Well visits can be a key part of preventive care. They can reassure members they are as healthy as they feel or prompt them to ask questions about their health.
How the benefit works
State Health Plan primary members are eligible for one well visit each plan year at no member cost. Evidence-supported services, based on the U.S. Preventive Services Task Force (USPSTF) A and B recommendations, are included as part of an adult well visit under the State Health Plan. After talking with your doctor during a visit, the doctor can decide which services you need from the approved USPSTF recommendations and build a personal care plan for you.
Who is eligible?
The benefit is available to all non-Medicare primary adults ages 19 and older who are covered by the Standard Plan or Savings Plan. Adult members can take advantage of this benefit at a network provider specializing in general practice, family practice, pediatrics, internal medicine or gerontology. Members should talk with their physician to determine the best plan for their care.
Eligible female members can also receive an annual adult well woman visit at no cost. Women can take advantage of the well woman benefit at a network provider specializing in obstetrics and gynecology, or they can have a well woman exam in conjunction with or in addition to their annual well visit with a network provider specializing in general practice, family practice, internal medicine or gerontology. A female member may receive both an adult well visit and a well woman visit in the same plan year, but the USPSTF-recommended services will not be covered more than once per plan year. Additionally, female members cannot receive the same service at both an adult well visit and a well woman visit in the same plan year; duplicate services will be denied.
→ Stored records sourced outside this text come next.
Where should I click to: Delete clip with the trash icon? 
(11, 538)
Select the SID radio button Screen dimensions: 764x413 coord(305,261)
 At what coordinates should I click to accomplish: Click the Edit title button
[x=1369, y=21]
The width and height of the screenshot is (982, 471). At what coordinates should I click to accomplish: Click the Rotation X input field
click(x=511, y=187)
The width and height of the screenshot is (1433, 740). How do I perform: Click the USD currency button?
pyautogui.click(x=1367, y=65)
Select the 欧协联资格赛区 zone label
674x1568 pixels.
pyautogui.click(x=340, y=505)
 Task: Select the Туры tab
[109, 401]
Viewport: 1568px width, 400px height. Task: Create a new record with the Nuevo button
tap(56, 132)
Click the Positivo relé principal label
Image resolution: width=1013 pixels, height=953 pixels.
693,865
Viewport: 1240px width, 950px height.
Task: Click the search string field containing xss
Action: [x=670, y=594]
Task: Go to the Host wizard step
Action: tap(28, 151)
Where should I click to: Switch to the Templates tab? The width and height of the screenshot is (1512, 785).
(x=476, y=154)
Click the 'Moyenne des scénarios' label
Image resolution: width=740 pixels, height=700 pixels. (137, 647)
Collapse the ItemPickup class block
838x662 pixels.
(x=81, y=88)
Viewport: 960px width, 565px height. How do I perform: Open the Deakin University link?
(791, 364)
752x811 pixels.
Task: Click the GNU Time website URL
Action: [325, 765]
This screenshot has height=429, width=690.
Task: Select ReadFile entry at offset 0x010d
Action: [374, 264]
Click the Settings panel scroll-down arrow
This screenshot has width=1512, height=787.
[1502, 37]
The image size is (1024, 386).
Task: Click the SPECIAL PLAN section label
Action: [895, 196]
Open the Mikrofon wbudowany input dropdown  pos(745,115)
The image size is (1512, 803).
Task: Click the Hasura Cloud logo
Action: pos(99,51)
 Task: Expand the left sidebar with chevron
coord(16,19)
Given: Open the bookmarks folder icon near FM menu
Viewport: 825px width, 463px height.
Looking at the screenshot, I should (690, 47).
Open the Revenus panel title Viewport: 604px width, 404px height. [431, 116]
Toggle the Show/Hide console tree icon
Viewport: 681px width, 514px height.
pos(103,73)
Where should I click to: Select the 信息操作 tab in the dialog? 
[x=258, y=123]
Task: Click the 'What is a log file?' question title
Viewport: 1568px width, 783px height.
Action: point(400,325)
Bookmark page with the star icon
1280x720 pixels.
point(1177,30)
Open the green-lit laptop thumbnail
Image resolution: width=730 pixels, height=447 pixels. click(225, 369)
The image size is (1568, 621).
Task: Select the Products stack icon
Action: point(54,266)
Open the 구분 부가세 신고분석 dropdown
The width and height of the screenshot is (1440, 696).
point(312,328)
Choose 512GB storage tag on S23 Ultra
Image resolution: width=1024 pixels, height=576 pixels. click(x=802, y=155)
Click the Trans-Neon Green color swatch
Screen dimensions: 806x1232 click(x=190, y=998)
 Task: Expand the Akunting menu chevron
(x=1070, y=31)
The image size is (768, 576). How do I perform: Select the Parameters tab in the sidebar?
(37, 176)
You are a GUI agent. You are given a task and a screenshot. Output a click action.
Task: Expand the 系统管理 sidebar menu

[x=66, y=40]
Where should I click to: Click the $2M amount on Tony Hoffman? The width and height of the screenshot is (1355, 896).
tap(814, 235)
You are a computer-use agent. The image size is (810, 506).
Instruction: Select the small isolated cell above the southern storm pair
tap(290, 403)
Services not included as part of an adult well visit
Services not included as part of the adult well visit are those without an USPSTF A or B recommendation. Find these recommendations at www.USPreventiveServicesTaskForce.org. Other services, including a complete blood count (CBC), EKG, PSA test and basic metabolic panel, if ordered by your physician to treat a specific condition, may still be covered. These services are subject to copayments, deductibles and coinsurance, as well as normal Plan provisions. Follow-up visits and services as a result of your well visit are also subject to normal Plan provisions.